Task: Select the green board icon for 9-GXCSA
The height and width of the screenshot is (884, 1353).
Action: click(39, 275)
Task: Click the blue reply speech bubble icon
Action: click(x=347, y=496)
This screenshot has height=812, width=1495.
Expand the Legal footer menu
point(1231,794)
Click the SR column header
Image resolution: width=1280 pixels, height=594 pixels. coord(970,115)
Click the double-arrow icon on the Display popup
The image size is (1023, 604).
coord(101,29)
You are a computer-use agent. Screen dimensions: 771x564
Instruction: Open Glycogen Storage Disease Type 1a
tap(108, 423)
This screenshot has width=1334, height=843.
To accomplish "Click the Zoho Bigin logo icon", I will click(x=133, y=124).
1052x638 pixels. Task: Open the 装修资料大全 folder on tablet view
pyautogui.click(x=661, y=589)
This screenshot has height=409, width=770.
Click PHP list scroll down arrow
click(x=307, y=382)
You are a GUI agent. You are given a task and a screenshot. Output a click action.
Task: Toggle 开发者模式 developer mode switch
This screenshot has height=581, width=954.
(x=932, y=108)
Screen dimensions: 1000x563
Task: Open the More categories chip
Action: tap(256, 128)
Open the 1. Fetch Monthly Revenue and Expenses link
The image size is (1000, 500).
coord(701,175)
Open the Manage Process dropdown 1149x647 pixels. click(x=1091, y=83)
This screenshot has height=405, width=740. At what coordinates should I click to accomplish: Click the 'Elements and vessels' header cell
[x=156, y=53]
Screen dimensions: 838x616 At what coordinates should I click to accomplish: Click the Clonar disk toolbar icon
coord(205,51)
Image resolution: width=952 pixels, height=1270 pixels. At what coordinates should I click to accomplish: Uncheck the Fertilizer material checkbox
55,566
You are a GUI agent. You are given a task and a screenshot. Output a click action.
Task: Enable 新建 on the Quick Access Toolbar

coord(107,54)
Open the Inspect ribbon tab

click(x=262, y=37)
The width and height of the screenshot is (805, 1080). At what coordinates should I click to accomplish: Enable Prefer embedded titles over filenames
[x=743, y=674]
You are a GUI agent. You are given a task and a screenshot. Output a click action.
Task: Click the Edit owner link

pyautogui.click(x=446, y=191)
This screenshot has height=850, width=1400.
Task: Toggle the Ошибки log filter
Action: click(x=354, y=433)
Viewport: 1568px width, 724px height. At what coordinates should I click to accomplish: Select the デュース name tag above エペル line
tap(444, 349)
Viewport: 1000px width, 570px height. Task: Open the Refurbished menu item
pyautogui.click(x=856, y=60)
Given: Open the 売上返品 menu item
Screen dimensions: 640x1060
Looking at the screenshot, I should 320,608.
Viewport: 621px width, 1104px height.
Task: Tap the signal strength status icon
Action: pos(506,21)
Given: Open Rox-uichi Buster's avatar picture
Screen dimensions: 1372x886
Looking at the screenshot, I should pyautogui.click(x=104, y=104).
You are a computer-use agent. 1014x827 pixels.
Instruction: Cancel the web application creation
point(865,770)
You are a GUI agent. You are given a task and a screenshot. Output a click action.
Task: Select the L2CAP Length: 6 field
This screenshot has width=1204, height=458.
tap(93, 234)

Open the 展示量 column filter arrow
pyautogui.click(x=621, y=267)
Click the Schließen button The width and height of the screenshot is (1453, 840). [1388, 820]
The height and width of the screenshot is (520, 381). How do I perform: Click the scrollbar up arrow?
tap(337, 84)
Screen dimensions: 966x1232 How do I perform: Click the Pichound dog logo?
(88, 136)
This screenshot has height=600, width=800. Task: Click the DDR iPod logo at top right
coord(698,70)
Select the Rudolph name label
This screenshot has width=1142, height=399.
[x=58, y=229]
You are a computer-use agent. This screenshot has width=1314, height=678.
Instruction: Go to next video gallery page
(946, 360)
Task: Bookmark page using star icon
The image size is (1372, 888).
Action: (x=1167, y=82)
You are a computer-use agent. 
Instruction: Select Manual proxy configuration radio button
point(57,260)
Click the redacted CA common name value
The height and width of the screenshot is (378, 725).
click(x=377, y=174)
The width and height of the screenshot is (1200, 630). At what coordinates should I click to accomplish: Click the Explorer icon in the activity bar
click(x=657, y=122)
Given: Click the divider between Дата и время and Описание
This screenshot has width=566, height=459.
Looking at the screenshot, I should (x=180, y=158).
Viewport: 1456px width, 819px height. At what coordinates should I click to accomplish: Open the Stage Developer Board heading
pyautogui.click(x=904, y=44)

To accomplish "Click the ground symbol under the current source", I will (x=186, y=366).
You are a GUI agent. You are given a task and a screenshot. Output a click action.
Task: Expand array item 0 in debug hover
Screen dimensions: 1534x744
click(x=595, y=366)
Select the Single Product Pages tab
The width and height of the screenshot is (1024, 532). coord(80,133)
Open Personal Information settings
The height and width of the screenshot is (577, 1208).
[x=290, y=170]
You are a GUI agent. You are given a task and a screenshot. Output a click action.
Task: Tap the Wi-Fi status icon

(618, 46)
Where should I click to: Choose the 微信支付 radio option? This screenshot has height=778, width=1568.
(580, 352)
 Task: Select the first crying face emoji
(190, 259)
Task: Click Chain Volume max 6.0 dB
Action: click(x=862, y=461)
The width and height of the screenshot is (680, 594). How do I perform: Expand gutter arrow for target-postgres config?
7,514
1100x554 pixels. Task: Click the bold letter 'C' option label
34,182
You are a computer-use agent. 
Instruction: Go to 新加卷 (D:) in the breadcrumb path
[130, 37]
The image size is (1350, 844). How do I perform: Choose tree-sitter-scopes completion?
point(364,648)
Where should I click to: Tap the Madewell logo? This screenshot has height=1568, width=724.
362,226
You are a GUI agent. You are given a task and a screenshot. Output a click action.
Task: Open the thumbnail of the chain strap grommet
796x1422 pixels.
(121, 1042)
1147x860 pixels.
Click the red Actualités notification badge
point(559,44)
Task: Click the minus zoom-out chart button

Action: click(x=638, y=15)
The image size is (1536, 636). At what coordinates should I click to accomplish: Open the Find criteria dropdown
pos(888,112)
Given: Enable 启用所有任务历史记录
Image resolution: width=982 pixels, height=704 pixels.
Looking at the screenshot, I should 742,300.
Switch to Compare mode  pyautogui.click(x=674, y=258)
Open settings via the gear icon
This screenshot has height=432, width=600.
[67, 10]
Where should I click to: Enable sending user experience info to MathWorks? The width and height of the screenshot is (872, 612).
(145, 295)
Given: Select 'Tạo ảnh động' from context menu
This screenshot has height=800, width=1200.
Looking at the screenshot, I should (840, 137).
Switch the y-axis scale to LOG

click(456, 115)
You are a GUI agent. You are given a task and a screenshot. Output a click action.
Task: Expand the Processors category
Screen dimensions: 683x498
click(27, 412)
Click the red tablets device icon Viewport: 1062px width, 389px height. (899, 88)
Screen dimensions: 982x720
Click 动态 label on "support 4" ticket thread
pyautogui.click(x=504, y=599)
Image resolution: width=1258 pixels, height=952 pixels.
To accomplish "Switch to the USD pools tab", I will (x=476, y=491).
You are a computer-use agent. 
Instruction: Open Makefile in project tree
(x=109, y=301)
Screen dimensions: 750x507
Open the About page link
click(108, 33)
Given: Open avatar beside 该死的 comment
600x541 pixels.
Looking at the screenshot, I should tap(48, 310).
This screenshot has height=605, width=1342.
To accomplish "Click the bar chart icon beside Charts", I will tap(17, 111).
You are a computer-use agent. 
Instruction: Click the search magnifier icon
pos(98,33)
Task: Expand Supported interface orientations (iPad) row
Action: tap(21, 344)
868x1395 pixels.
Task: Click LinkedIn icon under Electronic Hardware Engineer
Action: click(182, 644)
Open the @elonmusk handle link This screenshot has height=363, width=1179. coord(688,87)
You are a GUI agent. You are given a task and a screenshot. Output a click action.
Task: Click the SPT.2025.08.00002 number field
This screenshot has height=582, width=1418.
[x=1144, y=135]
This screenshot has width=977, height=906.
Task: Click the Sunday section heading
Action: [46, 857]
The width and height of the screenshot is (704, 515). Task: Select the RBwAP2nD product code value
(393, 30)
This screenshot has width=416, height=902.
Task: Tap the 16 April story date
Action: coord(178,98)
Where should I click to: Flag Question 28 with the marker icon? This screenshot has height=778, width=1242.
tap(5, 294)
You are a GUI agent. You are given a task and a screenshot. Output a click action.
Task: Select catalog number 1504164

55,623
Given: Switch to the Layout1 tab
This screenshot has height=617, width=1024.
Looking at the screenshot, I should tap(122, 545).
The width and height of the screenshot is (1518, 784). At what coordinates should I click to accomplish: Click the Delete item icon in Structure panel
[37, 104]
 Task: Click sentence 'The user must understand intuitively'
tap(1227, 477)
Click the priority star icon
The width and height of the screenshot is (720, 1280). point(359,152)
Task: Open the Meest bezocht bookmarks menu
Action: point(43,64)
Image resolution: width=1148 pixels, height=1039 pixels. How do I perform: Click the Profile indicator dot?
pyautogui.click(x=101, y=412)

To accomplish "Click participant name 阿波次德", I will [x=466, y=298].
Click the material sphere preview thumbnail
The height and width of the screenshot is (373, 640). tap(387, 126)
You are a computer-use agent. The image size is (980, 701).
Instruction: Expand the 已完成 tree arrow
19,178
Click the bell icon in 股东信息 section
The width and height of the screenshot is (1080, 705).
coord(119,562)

● YOUR GOAL
Pull each line containing "beside" from the records.

● RESULT OF THIS TASK
Given: Open avatar beside 该死的 comment
To accomplish "Click the bar chart icon beside Charts", I will tap(17, 111).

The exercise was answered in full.